Bruno Colmant

La fragilité de la démocratie

Bruno Colmant Economiste. Professeur à la Vlerick School, l’ULB et l'UCL.

La guerre ukrainienne, qui sera suivie d’autres conflits locaux, est probablement le moment le plus menaçant depuis l’invasion nazie.

L’Europe a été construite sur les cendres de la Seconde Guerre mondiale, et sur un postulat de paix, lui-même conforté par une mondialisation désormais globalisée. Des déflagrations militaires, sociales, politiques et financières commencent à arracher notre apaisement dans l’avenir, comme un shrapnel qui déchire la surface du sol.

Nous avons été de mauvaises sentinelles de notre futur. Et nous avons oublié que l’histoire a horreur du vide dans un monde transi par la tragédie. Or, tout est fragile : la tempérance environnementale, la paix, les États, la monnaie, les ordres sociaux. Tout est précaire parce que nous n’avons formulé aucun projet de société, sinon un accommodement à l’économie de marché.

Et je crains même que nos gouvernants ne soient pas conscients de la fragilité de leur légitimité, car la démocratie sera immanquablement mise en joue si les événements se précipitent.

La sphère politique devra ambitieusement reconquérir l’opinion publique dans un projet de société apaisé, car la démocratie est menacée par d’autres facteurs que ceux qu’on englobe un peu trop rapidement sous le vocable de populisme. La démocratie est traumatisée par le rythme des changements économiques, les inégalités sociales, financières et patrimoniales et donc la mondialisation globalisée. Ces derniers facteurs créent donc une inégalité politique. Mais la crise de la démocratie, c’est aussi l’échec de l’efficacité de la décision politique.

Concomitamment, il faudra donc renforcer le contrôle démocratique des décisions de l’État. Mais ces exigences portent en elle des avertissements, car la défiance par rapport au monde politique découle d’une appréhension à l’égard des politiques publiques. L’inefficacité de l’État dans des situations de crise (crise sanitaire de ma Covid, tensions énergétiques, etc.) conduit, pour certains, à une contestation, voire une répulsion de la démocratie. De surcroît, les élections possèdent une capacité décroissante de représentation et deviennent moins efficaces pour légitimer les pouvoirs politiques. Le découragement civique est incontestable.

En ce qui concerne le déficit de représentation et d’adhésion démocratique, j’avais d’ailleurs, dès les premiers confinements liés à la crise sanitaire de la Covid, eu l’intuition d’une perte d’adhésion citoyenne. On constate, de plus en plus, une rupture du respect à l’État, à l’employeur, à la civile, etc. Si cette intuition collective se confirme, alors un mouvement de rébellion silencieuse pourrait apparaître avant de se transformer en populisme dégagiste.
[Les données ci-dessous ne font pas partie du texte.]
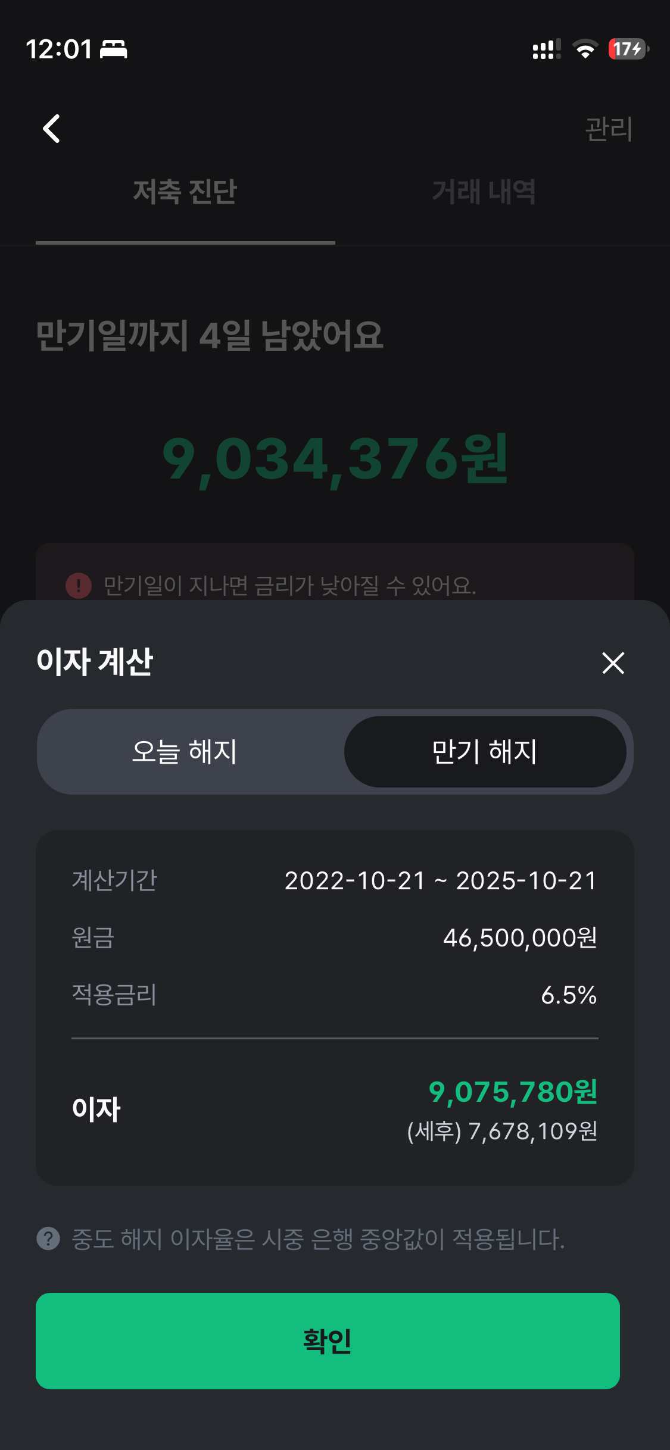Image resolution: width=670 pixels, height=1450 pixels.
Task: Switch to the 저축 진단 tab
Action: [185, 192]
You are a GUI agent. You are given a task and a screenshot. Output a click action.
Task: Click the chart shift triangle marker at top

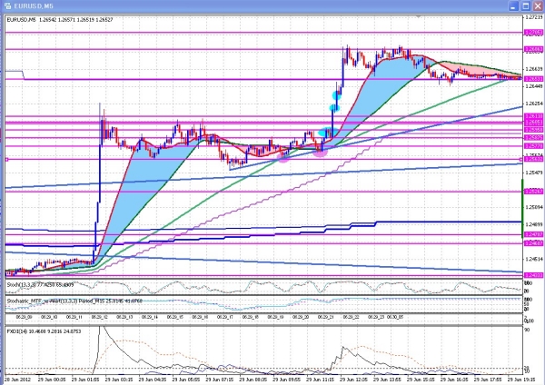pyautogui.click(x=419, y=16)
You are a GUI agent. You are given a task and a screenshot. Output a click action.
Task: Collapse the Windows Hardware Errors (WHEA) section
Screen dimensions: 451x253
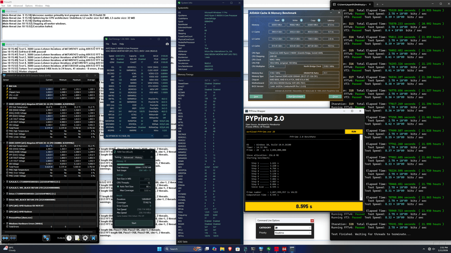pyautogui.click(x=4, y=223)
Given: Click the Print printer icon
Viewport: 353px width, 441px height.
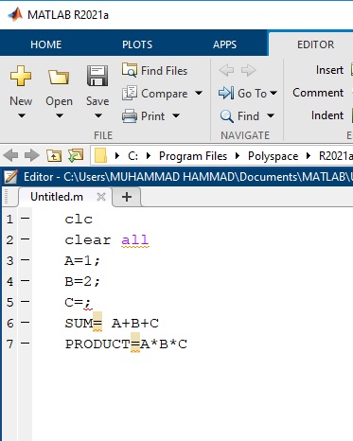Looking at the screenshot, I should click(130, 116).
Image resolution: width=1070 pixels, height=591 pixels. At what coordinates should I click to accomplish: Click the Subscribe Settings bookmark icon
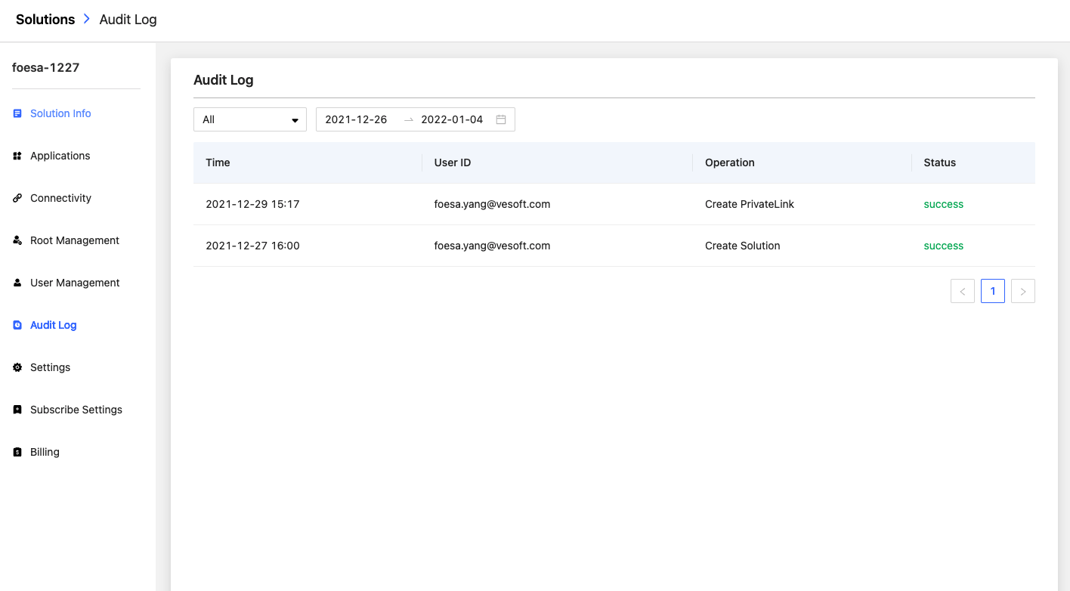coord(17,410)
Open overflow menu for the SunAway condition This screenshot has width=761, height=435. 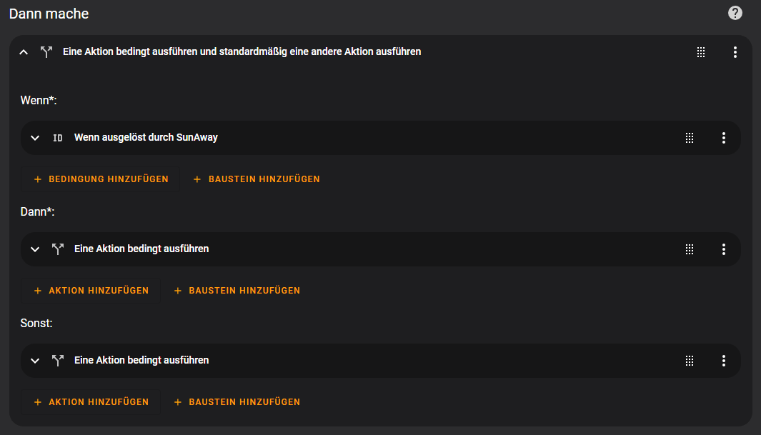723,138
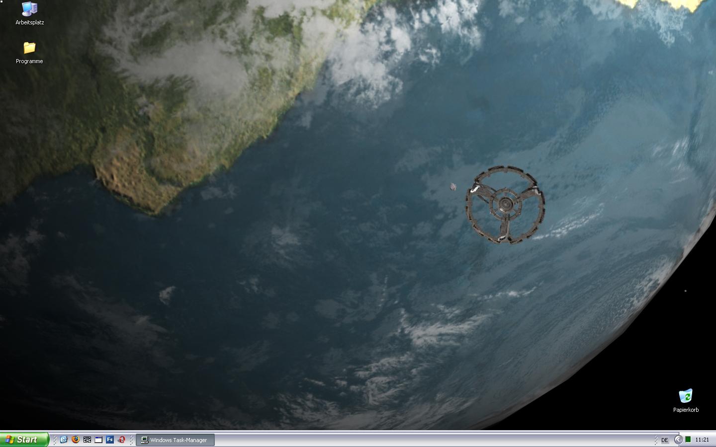Screen dimensions: 716x447
Task: Click the space station on the wallpaper
Action: point(505,204)
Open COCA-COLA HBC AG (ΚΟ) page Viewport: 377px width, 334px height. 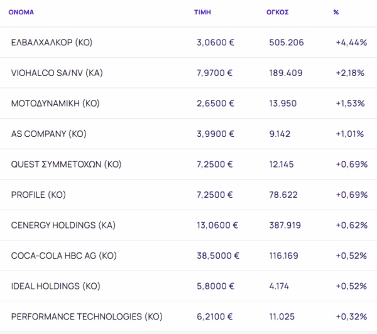(63, 256)
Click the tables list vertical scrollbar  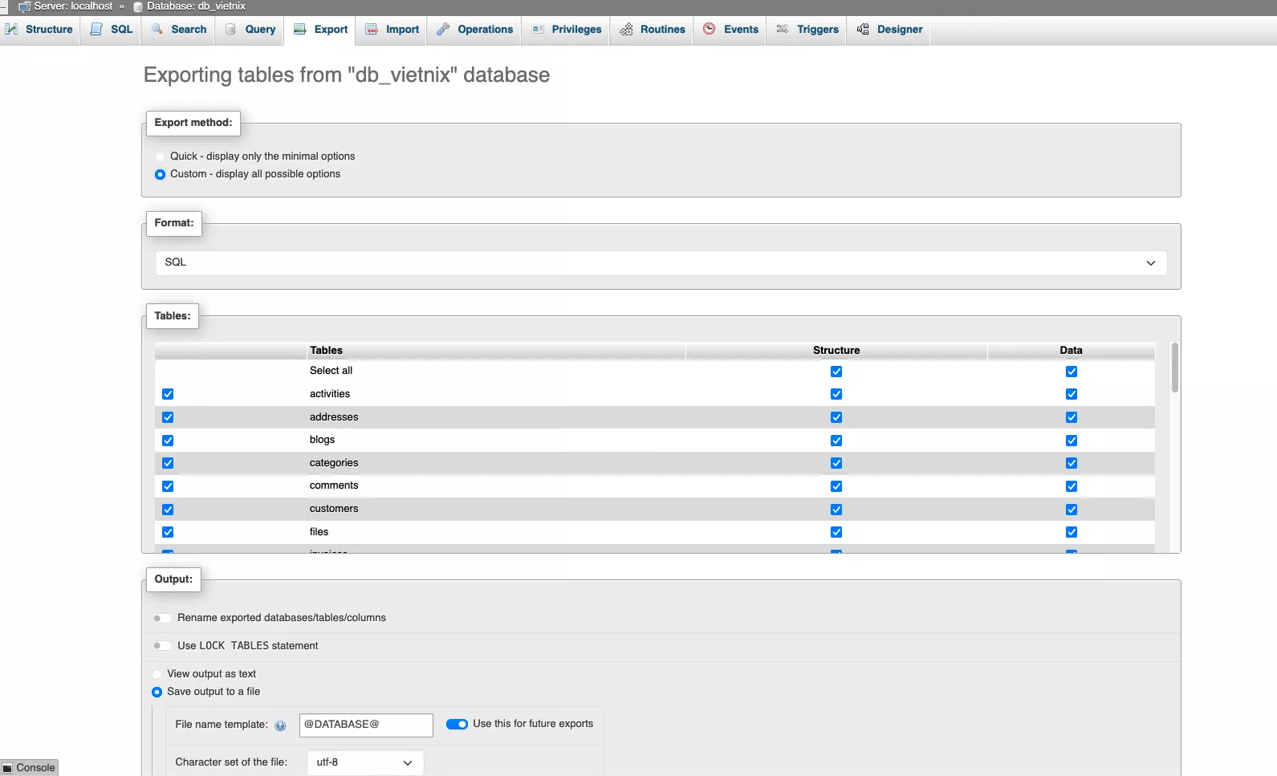pyautogui.click(x=1174, y=369)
Sans l’adhésion démocratique et l’affermissement de cette démocratie dans le champ politique, des malaises sociaux semblent prévus, donc prévisibles. Ils seront sans doute aggravés par le fait que la mobilité sociale a décru au cours des dernières années, que la proportion de la population en dessous du seuil de pauvreté a dangereusement augmenté et que la société de l’information a accentué les clivages sociétaux dans un contexte où la révolution digitale a accru l’émiettement social. Ce ne sera pas une revanche des masses, mais plutôt un risque de désobéissance socio-économique ou culturelle, voire identitaire, qui serait un scénario inquiétant.